Abu-Lughod’s essay “Do Muslim Women Really Need Saving,” questions why Americans think that “Muslim women” in Afghanistan need to be rescued from their society and country. She characterizes this premise as being a method of rejecting cultural differences, and states that this has become the West’s main focus following the events of September 11, 2001, and the beginning of the “War on Terror”. Abu-Lughod argues that countries in the West should analyze their contribution to living conditions in countries like Afghanistan. Furthermore, according to Abu-Lughod, the West trying to save “Muslim woman”, recreates past events that took place in the 19th Century by Christian missionary woman who attempted to save “Muslim women” and attempted to impose their dominance onto their society.
Abu-Lughod’s discusses that following the beginning of “War of Terror”, culture and religious practices became the focus in understanding the events of September 11, 2001. She further argues that by studying the culture, the West switched and moved away from the more important issue, namely, the political and historical reasons for men and woman enduring hardships in the Middle East. Moreover, Abu-Lugod cites Laura Bush’s speech, which discussed the plight of the “Muslim woman”. She refers to Bush’s speech as the “cultural mode of explanation” because it discusses the importance of saving “Muslim women”. Abu-Lughod argues that the speech served as a way to support and defend America’s “War on Terrorism”, and the destruction that came along to Muslim countries.
Abu-Lughod states that the religious and cultural practices of woman, including “wearing a veil” is something that has been practiced for centuries.

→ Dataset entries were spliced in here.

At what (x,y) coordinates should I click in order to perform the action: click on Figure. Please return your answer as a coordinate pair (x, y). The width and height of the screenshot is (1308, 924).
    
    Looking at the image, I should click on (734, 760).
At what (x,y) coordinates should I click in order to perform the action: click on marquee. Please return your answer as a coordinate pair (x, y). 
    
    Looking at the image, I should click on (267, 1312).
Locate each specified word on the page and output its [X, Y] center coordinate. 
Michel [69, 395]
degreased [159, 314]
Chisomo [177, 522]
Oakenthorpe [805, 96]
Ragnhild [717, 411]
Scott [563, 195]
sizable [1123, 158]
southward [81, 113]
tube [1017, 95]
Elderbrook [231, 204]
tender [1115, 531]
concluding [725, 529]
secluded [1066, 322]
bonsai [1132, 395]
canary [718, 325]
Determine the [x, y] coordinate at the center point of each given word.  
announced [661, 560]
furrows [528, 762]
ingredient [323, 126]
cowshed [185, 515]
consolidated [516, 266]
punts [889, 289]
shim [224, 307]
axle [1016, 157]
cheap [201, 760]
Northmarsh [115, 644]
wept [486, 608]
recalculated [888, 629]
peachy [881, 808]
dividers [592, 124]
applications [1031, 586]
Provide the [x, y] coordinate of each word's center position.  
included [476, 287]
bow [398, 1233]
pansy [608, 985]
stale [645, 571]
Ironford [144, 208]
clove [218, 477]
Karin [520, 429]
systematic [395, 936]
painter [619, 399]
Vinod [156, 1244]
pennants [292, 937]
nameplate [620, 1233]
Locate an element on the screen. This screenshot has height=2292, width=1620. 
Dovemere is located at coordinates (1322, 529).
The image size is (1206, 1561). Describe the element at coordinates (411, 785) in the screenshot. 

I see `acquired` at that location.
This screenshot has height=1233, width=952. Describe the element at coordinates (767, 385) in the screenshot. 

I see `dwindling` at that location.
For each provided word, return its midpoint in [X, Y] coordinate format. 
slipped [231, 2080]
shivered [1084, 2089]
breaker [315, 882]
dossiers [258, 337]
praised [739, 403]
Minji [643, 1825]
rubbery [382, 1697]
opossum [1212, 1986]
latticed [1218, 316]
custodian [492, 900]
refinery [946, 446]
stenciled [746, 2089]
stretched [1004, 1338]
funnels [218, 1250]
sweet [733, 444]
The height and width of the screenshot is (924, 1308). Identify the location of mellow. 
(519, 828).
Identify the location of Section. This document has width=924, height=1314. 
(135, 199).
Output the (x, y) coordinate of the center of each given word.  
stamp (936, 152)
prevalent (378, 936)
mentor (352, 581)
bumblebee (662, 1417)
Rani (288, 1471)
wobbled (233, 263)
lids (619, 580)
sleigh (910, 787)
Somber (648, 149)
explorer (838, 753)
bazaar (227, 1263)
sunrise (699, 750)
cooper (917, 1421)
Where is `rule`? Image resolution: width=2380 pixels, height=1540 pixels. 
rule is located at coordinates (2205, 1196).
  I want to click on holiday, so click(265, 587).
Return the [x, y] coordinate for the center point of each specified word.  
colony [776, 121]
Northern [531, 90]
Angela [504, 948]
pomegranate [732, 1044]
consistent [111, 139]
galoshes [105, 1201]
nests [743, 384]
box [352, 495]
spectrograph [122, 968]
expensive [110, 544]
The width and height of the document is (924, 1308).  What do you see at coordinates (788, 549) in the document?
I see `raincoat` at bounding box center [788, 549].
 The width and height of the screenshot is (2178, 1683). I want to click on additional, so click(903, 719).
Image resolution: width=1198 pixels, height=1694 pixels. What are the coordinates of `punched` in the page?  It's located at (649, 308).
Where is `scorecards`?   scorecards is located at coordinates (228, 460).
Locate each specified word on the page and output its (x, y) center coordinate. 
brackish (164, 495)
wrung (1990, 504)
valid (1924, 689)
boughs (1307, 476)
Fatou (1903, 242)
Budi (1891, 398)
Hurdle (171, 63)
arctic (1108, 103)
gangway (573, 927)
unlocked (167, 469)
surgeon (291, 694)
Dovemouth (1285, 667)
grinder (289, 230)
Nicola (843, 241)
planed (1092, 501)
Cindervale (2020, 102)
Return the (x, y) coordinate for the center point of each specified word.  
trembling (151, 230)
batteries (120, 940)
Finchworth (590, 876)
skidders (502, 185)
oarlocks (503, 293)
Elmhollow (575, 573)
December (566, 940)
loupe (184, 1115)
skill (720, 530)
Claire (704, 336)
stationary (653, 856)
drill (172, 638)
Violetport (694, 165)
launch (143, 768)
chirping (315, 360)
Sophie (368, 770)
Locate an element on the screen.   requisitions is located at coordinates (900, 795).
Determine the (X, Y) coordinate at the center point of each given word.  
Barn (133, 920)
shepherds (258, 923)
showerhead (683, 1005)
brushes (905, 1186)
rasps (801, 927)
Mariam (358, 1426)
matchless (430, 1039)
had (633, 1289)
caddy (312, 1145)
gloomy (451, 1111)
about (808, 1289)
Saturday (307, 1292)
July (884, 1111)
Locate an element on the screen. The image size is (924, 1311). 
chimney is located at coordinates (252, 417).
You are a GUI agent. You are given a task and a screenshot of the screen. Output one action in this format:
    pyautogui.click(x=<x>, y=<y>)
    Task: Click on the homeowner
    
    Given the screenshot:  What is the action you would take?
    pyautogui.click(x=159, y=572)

It is a symbol of “modesty and respectability”, and is not the product and explanation for the events of September 11, 2001. She further states that if the mandatory “burqas” were no longer enforced, woman would choose another method of “veiling”. The veil is not the problem, but according to Abu-Lughod it represents the West’s problem of accepting differences in others, and dealing with the true problems that causing the Middle East severe hardships and suffering.